On the evening of January 20th the UC Berkeley police arrested four women who were publicizing a pro-choice demonstration to take place the next day, the first day of the Spring semester. For the heinous "crime" of putting up posters for a political demonstration, the police tried to slap charges of trespassing, vandalism and felony conspiracy.

The police held the women in Sproul Hall's notorious jail for several hours before booking them at Berkeley city jail and then set outrageously high bail of $6,000. The police made no secret that this was an attempt to keep the women from attending the pro-choice rally at noon the next day; a sort of pre-emptive strike. What a way to begin the semester!

Setting an example against protests

In arresting the pro-choice activists, the cops wanted to make an example to discourage any other students from campus political protests.

The administration claims it never objects to political content when it harasses, intimidates or arrests activists for "rule violations". Oh no, they are just enforcing the rules that allegedly serve everybody's interests.

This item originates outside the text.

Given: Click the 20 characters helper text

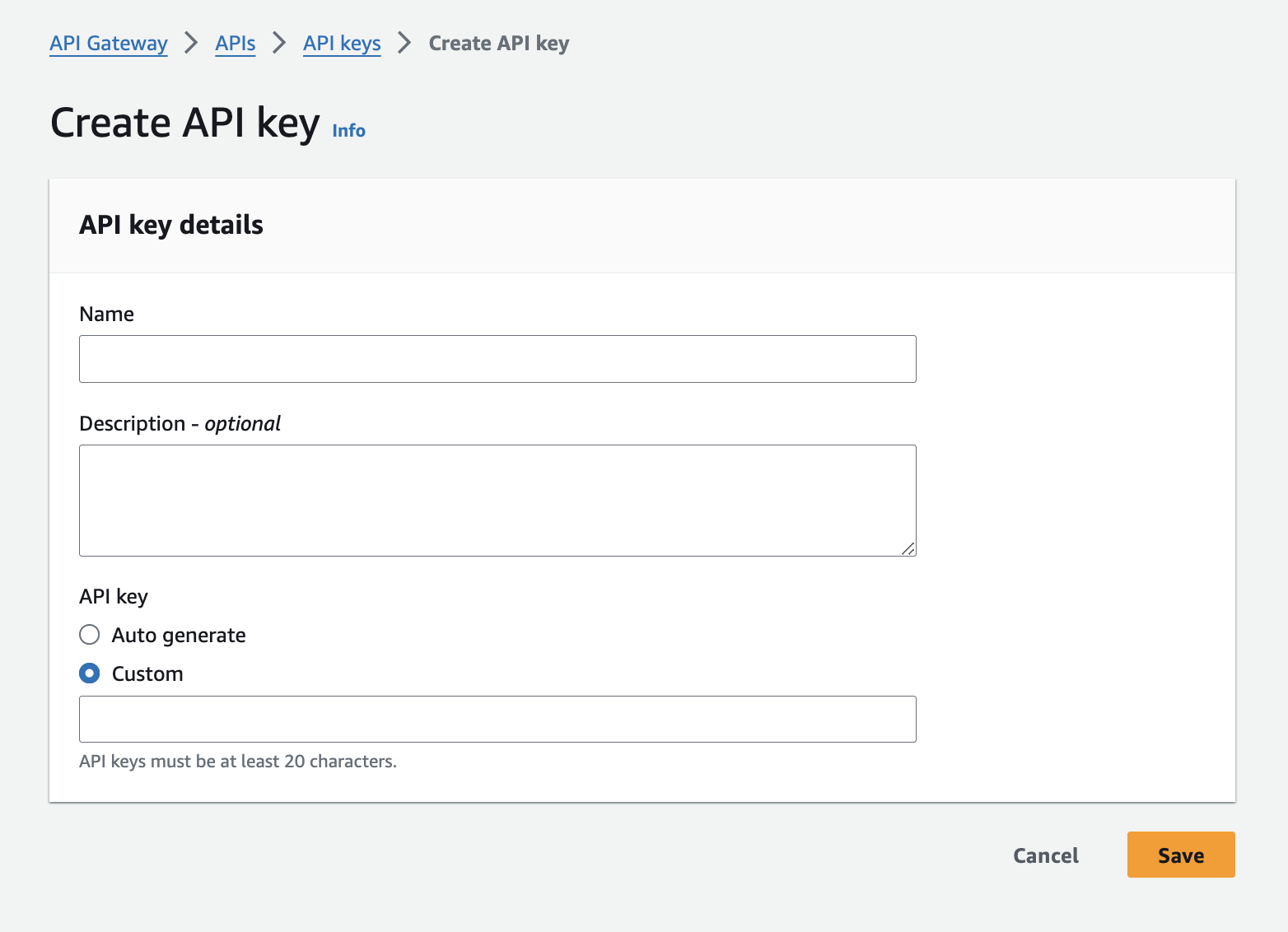Looking at the screenshot, I should click(238, 762).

These rules were dusted off and refined when the anti-apartheid movement came up, as part of a strategy to discipline students for political activity without spending expensive hours in courts.

In the wake of the huge anti-apartheid demonstrations of '85-86, student disciplinary procedures, intimidation and bureaucratic harassment have been used more frequently to stop political protests against the university.

A movement must be built that can withstand the abuse, harassment and deception of UC. The arrests of pro-choice activists and all the attacks on the student movement cannot go unchallenged.

Drop the charges against the pro-choice women!